# Raleigh Team



## bob_lovell (May 19, 2004)

Has anyone ridden a Raleigh Team?


----------



## BlueSid (Oct 15, 2004)

I have the 2006 Raleigh Team and it is a great bike. The selling point for me was the ride, I know Raleigh does not have the marketing power of a few other brands but the Raleigh was a handsdown winner in the performance department. I have also had the chance to ride the 2007 carbon frame from Raleigh and it is unbeleivable. The frame is 2 lbs this year and I put one on order already.


----------



## umatillawheelman (Oct 31, 2006)

*raleigh cadent carbon*

how about the cadent carbon? i have a venture 4.0 which was my first bike - good for around town, etc., but want to get into something that will get me from seattle to portland next summer. want to get the road bike going in jan or feb. i also have looked at the cadent 2.0. 

thanks


----------



## Town Drunk (Jan 15, 2007)

I have been looking for a new bike for this year and was about to pull the trigger on the Giant ocr1, I went by my lbs and talked with the tech, and he was telling me about the cadent line. I didn't see until then that the cadent series has a CF model equipped with the shim 105 group. I asked him about my weight, and his reply was that with the way they build (bonding the tubes) my weight isn't an issue. I called the tech support line asked for customer service, and the guy said my weight wasn't a factor for the frame, but I need to keep the spoke tension up. Ya I'm a big boy.

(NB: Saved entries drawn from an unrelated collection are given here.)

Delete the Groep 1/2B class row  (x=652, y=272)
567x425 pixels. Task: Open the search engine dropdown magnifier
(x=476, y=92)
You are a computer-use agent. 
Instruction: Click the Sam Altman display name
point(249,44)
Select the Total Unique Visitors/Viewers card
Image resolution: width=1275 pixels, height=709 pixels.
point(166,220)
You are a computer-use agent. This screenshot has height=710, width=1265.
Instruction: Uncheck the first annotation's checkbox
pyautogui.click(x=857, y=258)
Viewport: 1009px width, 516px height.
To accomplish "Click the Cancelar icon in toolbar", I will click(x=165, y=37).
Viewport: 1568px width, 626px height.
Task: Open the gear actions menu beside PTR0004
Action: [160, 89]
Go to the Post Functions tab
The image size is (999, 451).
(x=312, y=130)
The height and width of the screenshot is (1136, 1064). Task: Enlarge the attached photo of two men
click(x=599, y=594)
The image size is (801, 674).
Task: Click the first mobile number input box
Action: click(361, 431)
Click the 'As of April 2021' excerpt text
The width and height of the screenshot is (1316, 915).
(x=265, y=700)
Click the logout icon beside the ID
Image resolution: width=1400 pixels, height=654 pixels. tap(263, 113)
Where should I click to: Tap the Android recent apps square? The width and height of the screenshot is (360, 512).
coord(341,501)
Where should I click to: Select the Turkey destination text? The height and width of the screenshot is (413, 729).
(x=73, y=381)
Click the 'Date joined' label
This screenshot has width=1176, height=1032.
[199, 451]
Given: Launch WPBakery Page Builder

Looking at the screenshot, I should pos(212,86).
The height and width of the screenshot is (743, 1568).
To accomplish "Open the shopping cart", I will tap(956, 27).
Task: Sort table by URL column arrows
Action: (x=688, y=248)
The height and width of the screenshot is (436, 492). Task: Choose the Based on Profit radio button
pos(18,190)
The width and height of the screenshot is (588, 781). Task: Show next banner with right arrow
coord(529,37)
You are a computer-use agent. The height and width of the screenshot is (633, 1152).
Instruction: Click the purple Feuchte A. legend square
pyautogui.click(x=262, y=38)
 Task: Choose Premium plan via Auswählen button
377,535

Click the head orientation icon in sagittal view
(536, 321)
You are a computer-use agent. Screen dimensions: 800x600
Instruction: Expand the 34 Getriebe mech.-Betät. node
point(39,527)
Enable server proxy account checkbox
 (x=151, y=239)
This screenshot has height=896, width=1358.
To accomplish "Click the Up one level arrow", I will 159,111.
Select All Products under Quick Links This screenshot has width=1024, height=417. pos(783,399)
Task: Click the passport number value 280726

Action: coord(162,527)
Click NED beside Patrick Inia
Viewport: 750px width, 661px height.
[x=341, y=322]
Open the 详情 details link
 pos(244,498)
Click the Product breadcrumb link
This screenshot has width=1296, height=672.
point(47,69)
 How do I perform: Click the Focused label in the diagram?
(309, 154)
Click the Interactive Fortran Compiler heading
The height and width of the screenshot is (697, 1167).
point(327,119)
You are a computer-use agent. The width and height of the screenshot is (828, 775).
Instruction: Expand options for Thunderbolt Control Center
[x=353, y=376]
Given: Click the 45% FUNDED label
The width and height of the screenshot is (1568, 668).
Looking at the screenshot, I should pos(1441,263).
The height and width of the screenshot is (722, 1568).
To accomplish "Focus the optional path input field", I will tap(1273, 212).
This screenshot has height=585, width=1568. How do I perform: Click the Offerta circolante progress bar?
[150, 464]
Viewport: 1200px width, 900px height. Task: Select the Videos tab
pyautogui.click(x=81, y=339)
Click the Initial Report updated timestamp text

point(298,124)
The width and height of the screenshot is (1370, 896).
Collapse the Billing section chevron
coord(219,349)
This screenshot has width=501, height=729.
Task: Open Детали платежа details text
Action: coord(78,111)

I bet you know where my tax refund is going when it gets here!!!


----------



## IGotNuthin' (Feb 20, 2004)

*Raleigh Team 2006*

I've got a Raleigh Team that I use as my main racing rig. 57 cm, red/black.. Comfortable ride and accelerates well.. i.e. does not flex much at all. Great overall bike. I got it as a frameset and built it up with D/A 10 crank, D/A 9 components for the rest... FSA carbon seatpost (zero setback) and Neuvation R22 aero wheels. Just over 17 lbs.

Hands down one of the best values on the market. 

Here's a good review of the previous (2005?) year model...

http://www.truesport.com/bike/2005/articles/druber/druber08.html

:thumbsup:


----------



## bob_lovell (May 19, 2004)

Wow, I posted that almost a year ago. At the time I was thinking of recommending the Raleigh to my cousin. He decided to take my old Bianchi Campione frame (57 cm square) and have a racer made out of it. After spending $4,000 on parts, he got one heck of a bike--full Campy Record etc. It's steel and rides like a dream. It's a great century bike.


----------